Saved entries
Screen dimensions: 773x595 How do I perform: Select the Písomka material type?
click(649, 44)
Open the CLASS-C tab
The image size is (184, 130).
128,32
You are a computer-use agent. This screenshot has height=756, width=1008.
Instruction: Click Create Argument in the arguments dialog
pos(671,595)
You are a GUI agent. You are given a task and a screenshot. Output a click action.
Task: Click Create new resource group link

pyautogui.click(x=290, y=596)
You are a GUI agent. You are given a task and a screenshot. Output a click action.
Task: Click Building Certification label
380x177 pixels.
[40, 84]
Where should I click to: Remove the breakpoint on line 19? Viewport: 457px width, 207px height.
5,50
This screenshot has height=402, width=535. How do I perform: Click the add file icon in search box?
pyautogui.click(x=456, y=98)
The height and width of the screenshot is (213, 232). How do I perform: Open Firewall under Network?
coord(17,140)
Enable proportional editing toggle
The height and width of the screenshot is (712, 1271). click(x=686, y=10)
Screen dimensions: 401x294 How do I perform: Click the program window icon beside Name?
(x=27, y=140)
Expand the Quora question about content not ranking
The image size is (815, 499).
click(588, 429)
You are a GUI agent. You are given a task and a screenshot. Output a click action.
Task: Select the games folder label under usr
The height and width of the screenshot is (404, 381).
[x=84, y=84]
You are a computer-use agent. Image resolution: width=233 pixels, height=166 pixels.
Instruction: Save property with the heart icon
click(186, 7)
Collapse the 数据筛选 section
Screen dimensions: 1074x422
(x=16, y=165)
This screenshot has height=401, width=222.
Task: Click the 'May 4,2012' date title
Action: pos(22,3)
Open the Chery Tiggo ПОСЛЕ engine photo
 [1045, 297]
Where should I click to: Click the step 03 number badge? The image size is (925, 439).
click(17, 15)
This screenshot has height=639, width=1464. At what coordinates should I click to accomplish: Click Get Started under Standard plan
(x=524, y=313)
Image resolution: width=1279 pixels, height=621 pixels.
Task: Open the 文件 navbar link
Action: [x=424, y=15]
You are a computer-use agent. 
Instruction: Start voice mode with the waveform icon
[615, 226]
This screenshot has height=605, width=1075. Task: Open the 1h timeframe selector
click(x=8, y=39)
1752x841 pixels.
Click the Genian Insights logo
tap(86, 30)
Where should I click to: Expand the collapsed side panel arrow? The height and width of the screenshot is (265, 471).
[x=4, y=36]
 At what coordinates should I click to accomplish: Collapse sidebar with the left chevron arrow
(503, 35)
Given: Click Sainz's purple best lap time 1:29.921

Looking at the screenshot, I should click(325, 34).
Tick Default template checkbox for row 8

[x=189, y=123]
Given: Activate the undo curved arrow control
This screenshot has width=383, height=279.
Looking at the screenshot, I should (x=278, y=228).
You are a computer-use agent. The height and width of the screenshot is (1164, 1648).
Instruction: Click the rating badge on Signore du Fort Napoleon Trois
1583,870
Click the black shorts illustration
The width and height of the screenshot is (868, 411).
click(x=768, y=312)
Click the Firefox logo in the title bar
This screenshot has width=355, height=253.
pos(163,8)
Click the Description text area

▸ Assignment
Set down the records again, exactly.

▸ Exercise answer
Screen dimensions: 773x595 How do I perform: Select the Písomka material type?
click(649, 44)
Open the CLASS-C tab
The image size is (184, 130).
128,32
You are a computer-use agent. This screenshot has height=756, width=1008.
Instruction: Click Create Argument in the arguments dialog
pos(671,595)
You are a GUI agent. You are given a task and a screenshot. Output a click action.
Task: Click Create new resource group link

pyautogui.click(x=290, y=596)
You are a GUI agent. You are given a task and a screenshot. Output a click action.
Task: Click Building Certification label
380x177 pixels.
[40, 84]
Where should I click to: Remove the breakpoint on line 19? Viewport: 457px width, 207px height.
5,50
This screenshot has height=402, width=535. How do I perform: Click the add file icon in search box?
pyautogui.click(x=456, y=98)
The height and width of the screenshot is (213, 232). How do I perform: Open Firewall under Network?
coord(17,140)
Enable proportional editing toggle
The height and width of the screenshot is (712, 1271). click(x=686, y=10)
Screen dimensions: 401x294 How do I perform: Click the program window icon beside Name?
(x=27, y=140)
Expand the Quora question about content not ranking
The image size is (815, 499).
click(588, 429)
You are a GUI agent. You are given a task and a screenshot. Output a click action.
Task: Select the games folder label under usr
The height and width of the screenshot is (404, 381).
[x=84, y=84]
You are a computer-use agent. Image resolution: width=233 pixels, height=166 pixels.
Instruction: Save property with the heart icon
click(186, 7)
Collapse the 数据筛选 section
Screen dimensions: 1074x422
(x=16, y=165)
This screenshot has height=401, width=222.
Task: Click the 'May 4,2012' date title
Action: pos(22,3)
Open the Chery Tiggo ПОСЛЕ engine photo
 [1045, 297]
Where should I click to: Click the step 03 number badge? The image size is (925, 439).
click(17, 15)
This screenshot has height=639, width=1464. At what coordinates should I click to accomplish: Click Get Started under Standard plan
(x=524, y=313)
Image resolution: width=1279 pixels, height=621 pixels.
Task: Open the 文件 navbar link
Action: [x=424, y=15]
You are a computer-use agent. 
Instruction: Start voice mode with the waveform icon
[615, 226]
This screenshot has height=605, width=1075. Task: Open the 1h timeframe selector
click(x=8, y=39)
1752x841 pixels.
Click the Genian Insights logo
tap(86, 30)
Where should I click to: Expand the collapsed side panel arrow? The height and width of the screenshot is (265, 471).
[x=4, y=36]
 At what coordinates should I click to accomplish: Collapse sidebar with the left chevron arrow
(503, 35)
Given: Click Sainz's purple best lap time 1:29.921

Looking at the screenshot, I should click(325, 34).
Tick Default template checkbox for row 8

[x=189, y=123]
Given: Activate the undo curved arrow control
This screenshot has width=383, height=279.
Looking at the screenshot, I should (x=278, y=228).
You are a computer-use agent. The height and width of the screenshot is (1164, 1648).
Instruction: Click the rating badge on Signore du Fort Napoleon Trois
1583,870
Click the black shorts illustration
The width and height of the screenshot is (868, 411).
click(x=768, y=312)
Click the Firefox logo in the title bar
This screenshot has width=355, height=253.
pos(163,8)
Click the Description text area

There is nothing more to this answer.